Pertanto, per colmare il fabbisogno impiantistico del nostro Paese, sarebbero necessari tra 6 e 8 nuovi impianti per la valorizzazione energetica dei rifiuti urbani, con un investimento complessivo compreso tra 2,2 e 2,5 miliardi di Euro. Ai quali andrebbero sommati altri 700 milioni (8 linee aggiuntive) se consideriamo anche il trattamento dei fanghi di depurazione – che attualmente sono smaltiti per il 55,9% anziché essere avviati a recupero energetico.
Gli investimenti ripetuti finora comporterebbero in prims dei benefici ambientali: basti pensare che avviare a recupero energetico i citati 3,1 milioni di tonnellate di rifiuti urbani invece di conferirli in discarica, farebbe risparmiare circa 3,6 milioni di emissioni di CO2 – pari ad una riduzione del 20% delle emissioni generate dalla gestione dei rifiuti e dello 0,9% del totale nazionale.
A ciò si aggiungono i benefici abilitati dal recupero energetico dei fanghi di depurazione, oggi smaltiti in discarica, che permetterebbe un risparmi netto di emissioni pari a 0,1 milioni di tonnellate, per un totale complessivo di 3,7 milioni di tonnellate di CO2.
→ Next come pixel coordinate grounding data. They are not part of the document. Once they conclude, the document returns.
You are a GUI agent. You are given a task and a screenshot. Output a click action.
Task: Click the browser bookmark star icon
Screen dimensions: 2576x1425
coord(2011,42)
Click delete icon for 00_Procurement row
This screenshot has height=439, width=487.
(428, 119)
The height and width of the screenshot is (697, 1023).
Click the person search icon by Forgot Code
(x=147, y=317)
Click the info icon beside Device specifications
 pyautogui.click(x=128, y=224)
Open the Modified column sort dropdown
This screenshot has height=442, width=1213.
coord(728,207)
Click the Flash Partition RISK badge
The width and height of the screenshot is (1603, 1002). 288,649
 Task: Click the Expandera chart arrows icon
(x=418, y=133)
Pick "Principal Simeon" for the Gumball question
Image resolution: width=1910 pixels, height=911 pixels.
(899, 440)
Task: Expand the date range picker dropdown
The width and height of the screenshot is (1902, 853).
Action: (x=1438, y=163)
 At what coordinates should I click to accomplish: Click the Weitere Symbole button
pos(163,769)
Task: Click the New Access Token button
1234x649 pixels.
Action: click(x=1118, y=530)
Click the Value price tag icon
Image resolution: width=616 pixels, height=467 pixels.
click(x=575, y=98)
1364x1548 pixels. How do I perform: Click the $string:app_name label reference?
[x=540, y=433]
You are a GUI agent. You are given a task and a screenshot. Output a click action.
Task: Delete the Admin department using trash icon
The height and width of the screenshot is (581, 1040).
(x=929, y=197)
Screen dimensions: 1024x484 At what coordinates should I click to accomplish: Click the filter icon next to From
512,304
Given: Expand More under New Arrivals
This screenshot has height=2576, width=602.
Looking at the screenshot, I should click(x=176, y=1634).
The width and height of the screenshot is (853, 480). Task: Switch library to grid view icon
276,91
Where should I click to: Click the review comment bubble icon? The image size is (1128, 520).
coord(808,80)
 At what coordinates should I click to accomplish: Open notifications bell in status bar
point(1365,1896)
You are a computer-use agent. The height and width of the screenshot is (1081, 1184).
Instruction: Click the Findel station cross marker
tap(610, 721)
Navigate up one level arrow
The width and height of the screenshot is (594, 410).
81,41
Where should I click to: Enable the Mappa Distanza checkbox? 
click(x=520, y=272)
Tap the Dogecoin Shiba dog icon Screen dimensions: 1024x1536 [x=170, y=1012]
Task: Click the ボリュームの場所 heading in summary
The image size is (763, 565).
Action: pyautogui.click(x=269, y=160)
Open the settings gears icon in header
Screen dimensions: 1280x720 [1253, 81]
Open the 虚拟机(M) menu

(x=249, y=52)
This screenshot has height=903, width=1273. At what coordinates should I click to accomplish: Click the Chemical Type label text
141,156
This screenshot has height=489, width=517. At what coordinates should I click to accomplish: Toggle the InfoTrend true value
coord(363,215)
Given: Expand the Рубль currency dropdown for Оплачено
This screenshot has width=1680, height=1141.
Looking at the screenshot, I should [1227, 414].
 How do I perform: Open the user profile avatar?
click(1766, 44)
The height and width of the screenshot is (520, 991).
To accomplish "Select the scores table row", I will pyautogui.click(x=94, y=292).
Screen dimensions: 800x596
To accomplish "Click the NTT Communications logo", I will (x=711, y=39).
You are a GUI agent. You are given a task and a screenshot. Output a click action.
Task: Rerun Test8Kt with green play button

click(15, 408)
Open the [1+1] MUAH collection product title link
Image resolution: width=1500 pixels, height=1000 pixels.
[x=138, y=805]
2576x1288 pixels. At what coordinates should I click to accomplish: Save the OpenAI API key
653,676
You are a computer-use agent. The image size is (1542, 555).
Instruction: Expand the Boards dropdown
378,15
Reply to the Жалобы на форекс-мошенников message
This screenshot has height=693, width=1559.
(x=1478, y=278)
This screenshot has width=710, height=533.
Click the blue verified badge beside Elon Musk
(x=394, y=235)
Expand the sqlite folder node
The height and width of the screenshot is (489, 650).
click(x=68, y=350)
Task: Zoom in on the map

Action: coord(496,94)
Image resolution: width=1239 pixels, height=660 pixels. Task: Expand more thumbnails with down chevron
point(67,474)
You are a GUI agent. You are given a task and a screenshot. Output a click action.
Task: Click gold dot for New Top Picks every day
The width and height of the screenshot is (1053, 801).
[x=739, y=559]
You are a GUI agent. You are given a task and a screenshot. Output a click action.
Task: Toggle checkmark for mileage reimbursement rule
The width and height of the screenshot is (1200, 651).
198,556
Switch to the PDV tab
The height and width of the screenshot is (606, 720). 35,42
A fronte di un investimento di 4,5 miliardi di euro, l’analisi quantifica in 11,8 miliardi di indotto economico, pari a un moltiplicatore di 2,6 euro generati nell’economia per ogni euro di impatto diretto, con un gettito IVA potenziale di 1,8 miliardi.
Non solo, sempre su queste pagine abbiamo analizzato il rapporto impianti/TARI, constatando che effettivamente i territori sprovvisti di impianti di trattamento rifiuti sono anche quelle zone del nostro Paese dove i cittadini pagano la TARI più alta.
Secondo lo studio, la realizzazione di impianti per il trattamento della frazione organica determina un beneficio economico nelle Regione con i minori tassi di raccolta differenziata, permettendo una riduzione della TARI per un valore complessivo superiore a 550 milioni di euro.
Benefici economi, ambientali e risparmio dei cittadini sulla TARI, cos’altro stiamo aspettando?